● Given request:
Answer these questions using the text on Docker below:
1. What three frustrations of configuring a data science environment does the text list?
2. What is the environment booted from a Docker image called?
3. What example does the text give of running one operating system in a virtual machine on another?

Docker: Data Science Environment with Jupyter

Docker: Data Science Environment with Jupyter

Configuring a data science environment can be a pain. Dealing with inconsistent package versions, having to dive through obscure error messages, and having to wait hours for packages to compile can be frustrating. This makes it hard to get started with data science in the first place, and is a completely arbitrary barrier to entry.

The past few years have seen the rise of technologies that help with this by creating isolated environments. We’ll be exploring one in particular, Docker. Docker makes it fast and easy to create new data science environments, and use tools such as Jupyter notebooks to explore your data.

With Docker, we can download an image file that contains a set of packages and data science tools. We can then boot up a data science environment using this image within seconds, without the need to manually install packages or wait around. This environment is called a Docker container. Containers eliminate configuration problems – when you start a Docker container, it has a known good state, and all the packages work properly.

The Docker whale is here to help

In addition to lowering the barriers to getting started with data science, Docker also makes it possible to quickly create isolated environments with different Python and package versions without having to wait for packages to install in virtual environments.

In this post, we’ll cover the basics of Docker, how to install it, and how to leverage Docker containers to quickly get started with data science on your own machine using a docker data science container.

Virtual machines

Software that creates virtual machines has existed for decades. Virtual machines allow you to emulate other computing environments on your computer. For example, you could run Linux in a virtual machine, even if your computer runs Windows. This would let you use Linux without having to actually install it on your machine – it would be running virtually, so you would be able to access it from within Windows. You’d be able to essentially click a program, and a Linux desktop would pop up in a window. Virtual machines use images to boot up – you have to start a virtual machine with an image that corresponds to the operating system you want to use. If you want to use Linux, you’d use an image that contains all of the necessary files to create a Linux environment.

● Given records:
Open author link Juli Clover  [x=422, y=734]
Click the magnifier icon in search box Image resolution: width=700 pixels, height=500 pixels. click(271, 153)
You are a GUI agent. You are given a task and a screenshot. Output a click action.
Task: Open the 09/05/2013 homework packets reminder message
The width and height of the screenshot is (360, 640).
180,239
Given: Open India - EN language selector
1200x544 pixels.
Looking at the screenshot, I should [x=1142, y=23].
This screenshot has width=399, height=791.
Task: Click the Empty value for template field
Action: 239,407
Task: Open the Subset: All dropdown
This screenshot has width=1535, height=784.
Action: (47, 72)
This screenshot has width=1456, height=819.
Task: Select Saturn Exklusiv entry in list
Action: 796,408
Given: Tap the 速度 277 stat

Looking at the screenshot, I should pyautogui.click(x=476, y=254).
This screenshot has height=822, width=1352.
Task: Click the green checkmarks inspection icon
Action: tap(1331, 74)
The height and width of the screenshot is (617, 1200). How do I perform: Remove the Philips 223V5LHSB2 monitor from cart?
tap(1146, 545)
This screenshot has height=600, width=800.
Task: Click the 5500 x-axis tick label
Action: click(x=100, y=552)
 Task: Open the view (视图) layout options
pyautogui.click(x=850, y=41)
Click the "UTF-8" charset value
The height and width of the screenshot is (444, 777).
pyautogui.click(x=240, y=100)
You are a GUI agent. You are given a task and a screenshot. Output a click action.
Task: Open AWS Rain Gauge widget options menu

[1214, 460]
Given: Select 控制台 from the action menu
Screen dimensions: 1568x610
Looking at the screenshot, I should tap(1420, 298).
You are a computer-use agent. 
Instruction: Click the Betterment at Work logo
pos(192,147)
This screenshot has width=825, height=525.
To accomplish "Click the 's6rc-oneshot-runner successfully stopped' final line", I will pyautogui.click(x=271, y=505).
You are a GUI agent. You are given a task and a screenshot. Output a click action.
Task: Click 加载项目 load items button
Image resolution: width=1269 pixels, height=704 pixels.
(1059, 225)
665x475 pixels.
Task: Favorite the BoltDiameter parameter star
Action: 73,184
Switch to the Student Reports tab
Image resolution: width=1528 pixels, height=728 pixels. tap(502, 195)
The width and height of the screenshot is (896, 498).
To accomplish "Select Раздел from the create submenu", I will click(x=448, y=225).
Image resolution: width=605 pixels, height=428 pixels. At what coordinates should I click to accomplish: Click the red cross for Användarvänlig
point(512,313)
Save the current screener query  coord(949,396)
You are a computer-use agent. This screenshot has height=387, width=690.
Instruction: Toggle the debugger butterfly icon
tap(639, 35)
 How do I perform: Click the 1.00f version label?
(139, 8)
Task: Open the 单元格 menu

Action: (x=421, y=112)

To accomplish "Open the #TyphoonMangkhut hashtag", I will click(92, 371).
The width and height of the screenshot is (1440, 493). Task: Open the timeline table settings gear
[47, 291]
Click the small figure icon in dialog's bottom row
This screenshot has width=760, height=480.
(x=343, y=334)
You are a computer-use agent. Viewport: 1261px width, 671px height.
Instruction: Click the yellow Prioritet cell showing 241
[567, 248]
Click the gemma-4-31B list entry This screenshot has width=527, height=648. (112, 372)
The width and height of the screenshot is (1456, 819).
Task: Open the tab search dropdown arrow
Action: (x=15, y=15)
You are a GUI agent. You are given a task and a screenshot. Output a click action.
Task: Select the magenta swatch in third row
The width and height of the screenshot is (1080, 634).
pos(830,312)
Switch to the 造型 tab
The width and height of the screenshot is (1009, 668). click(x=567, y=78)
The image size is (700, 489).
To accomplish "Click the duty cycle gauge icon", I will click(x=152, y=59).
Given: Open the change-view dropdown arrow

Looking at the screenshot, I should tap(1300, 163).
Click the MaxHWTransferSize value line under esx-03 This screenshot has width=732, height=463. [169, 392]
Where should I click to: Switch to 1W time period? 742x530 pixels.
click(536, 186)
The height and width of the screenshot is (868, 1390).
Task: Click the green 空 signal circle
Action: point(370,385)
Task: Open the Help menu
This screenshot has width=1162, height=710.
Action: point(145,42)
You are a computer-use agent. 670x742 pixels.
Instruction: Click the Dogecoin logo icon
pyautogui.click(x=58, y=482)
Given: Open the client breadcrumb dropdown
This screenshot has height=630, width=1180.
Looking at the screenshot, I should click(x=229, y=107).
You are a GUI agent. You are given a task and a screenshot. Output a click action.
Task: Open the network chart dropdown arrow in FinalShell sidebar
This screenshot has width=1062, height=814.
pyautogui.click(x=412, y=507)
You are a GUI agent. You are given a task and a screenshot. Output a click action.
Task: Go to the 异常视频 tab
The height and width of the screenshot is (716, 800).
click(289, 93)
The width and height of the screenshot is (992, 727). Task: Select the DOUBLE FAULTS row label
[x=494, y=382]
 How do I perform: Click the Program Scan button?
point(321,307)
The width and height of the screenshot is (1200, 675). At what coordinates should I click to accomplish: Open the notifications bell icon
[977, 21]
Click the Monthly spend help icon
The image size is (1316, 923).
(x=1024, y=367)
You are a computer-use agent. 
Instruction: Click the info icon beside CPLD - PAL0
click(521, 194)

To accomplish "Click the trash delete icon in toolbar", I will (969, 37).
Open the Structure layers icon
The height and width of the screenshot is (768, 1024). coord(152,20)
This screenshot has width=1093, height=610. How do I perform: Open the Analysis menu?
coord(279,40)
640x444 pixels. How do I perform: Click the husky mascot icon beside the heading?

● Correct result:
1. Inconsistent package versions, obscure error messages, and waiting hours for packages to compile.
2. A Docker container.
3. Running Linux in a virtual machine on a computer that runs Windows.